Data on target coordinates
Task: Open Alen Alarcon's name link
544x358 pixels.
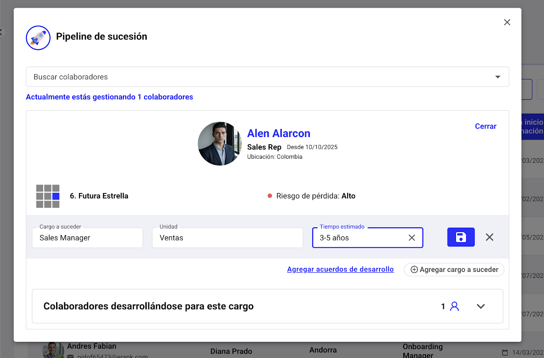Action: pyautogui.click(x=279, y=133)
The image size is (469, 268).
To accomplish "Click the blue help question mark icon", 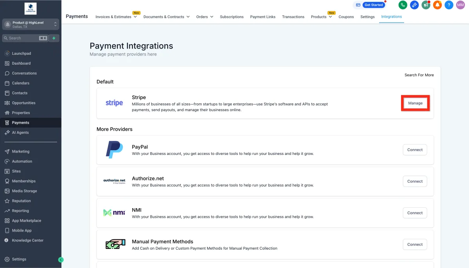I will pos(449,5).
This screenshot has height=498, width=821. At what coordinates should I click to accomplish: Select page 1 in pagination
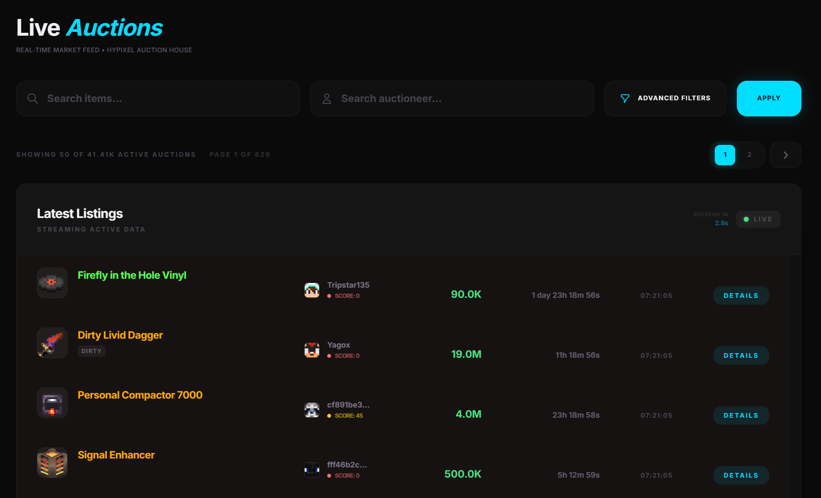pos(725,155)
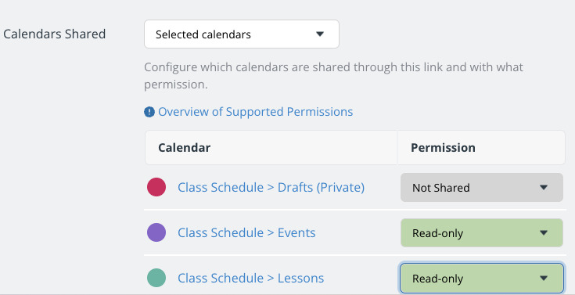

◆ **Problem description**
Copy the lines of the data above word for word, starting with the line that contains "This screenshot has" and continuing through the end of the data. Leave the pictures out of your copy.

◆ **Solution for this task**
This screenshot has height=498, width=821. At what coordinates should I click to accomplish: Select page 1 in pagination
pos(725,155)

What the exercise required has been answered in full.